# cheap ferry (speedline)



## 90187 (May 1, 2005)

Hi have just been on ( www.speedferries.com ) quoted for june 04
return july04 £88 thats for camper +2adults

now thats more like it

chalky


----------



## Anonymous (Nov 10, 2000)

Thats a great price Chalky! 

I've checked the site. but its for CARS ONLY , I asssume your camper falls into the large car size catagory? 

Have a safe and pleasant trip 


Jim


----------



## moncayomike (May 11, 2005)

*Ferries (speed ferries)*

I have just visited their website and they Class a large car as up to 2.9m high and 6.5m long and in one piece with no trailer.
I have also spoken to them on the dog and bone, and it has been confirmed that a MH, within the above sizes is acceptable.


----------



## 89109 (May 13, 2005)

Thanks for that information, Chalky.
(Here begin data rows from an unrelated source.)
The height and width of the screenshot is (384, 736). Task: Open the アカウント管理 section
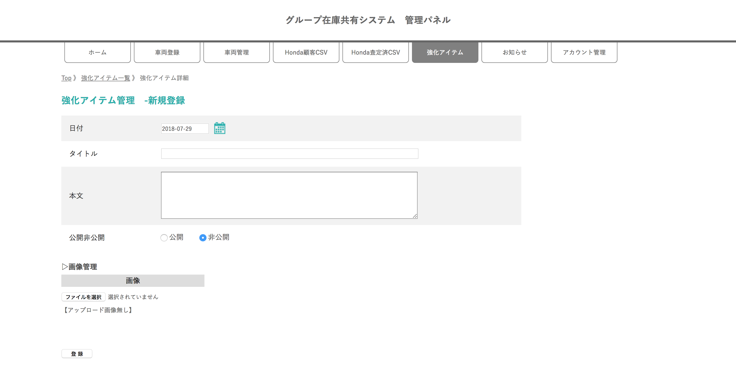[x=584, y=52]
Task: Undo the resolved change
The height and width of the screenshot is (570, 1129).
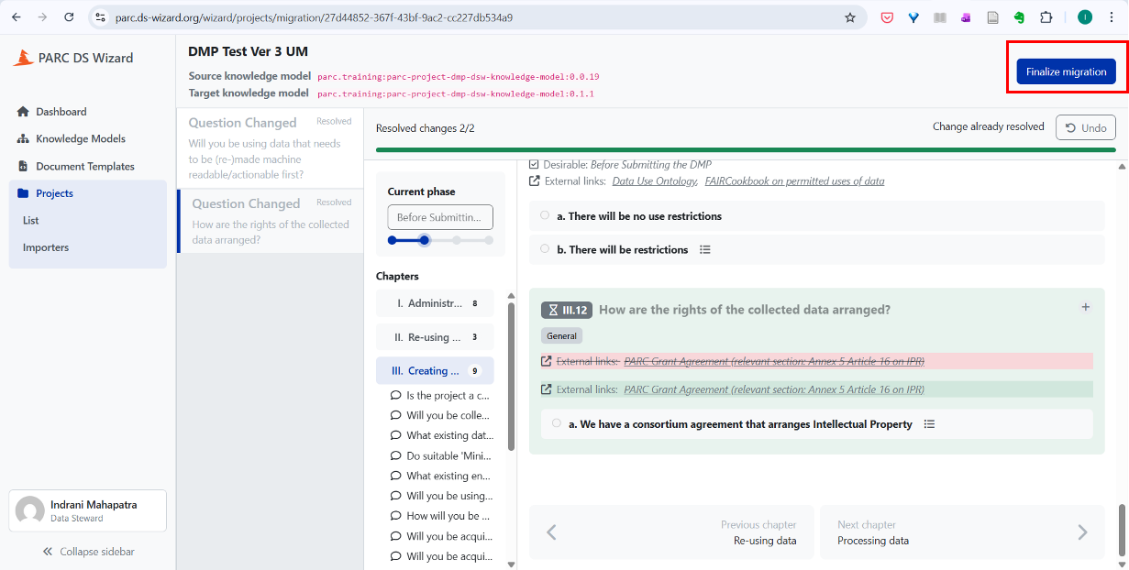Action: click(x=1085, y=127)
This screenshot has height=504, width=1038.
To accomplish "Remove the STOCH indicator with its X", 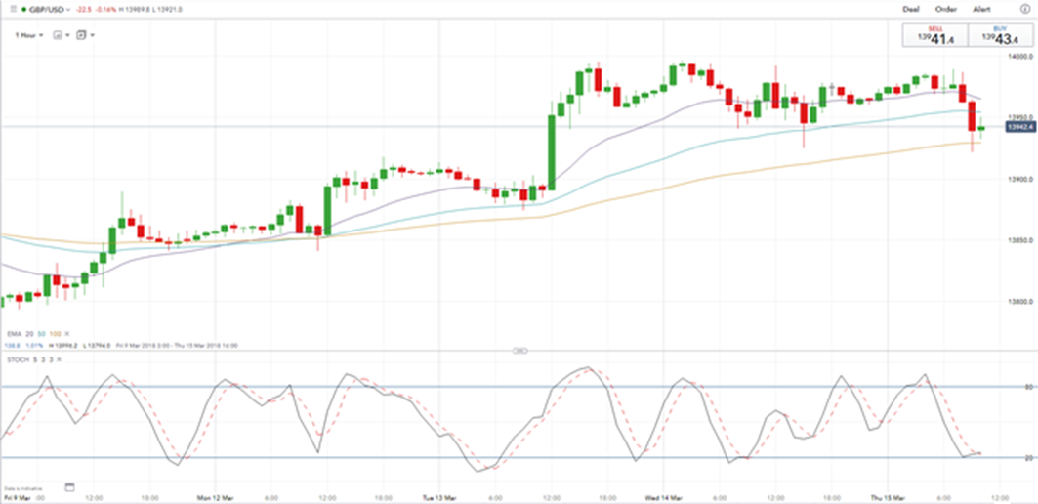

We are now booked up for September at considerably less cost than next month!


----------



## 88742 (May 9, 2005)

Great news, well found Chalky, I've just booked for August bank holiday weekend £88. Also spoke to them after the online booking and they confirmed it, they know it's a motorhome within the following guidelines.

Standard car = max. height 1,85m x 5,00m length 
Large car = max. height 2,90m x 6,50m length


----------



## moncayomike (May 11, 2005)

*speedferries*

Yes! it's there £88.00, 55 min crossing and Yes they do accept MH up to 6.5m and 2.9m high.
Do it on line in 2 mins. :lol:


----------



## carol (May 9, 2005)

Go on then smile - I also checked it out and unfortunately we are 6.64 and 2.95 - we don't qualify  

You wouldn't think it would make that much difference would you?

Really disappointed as I need to book a crossing for mid-end September

Carol
:wav:


----------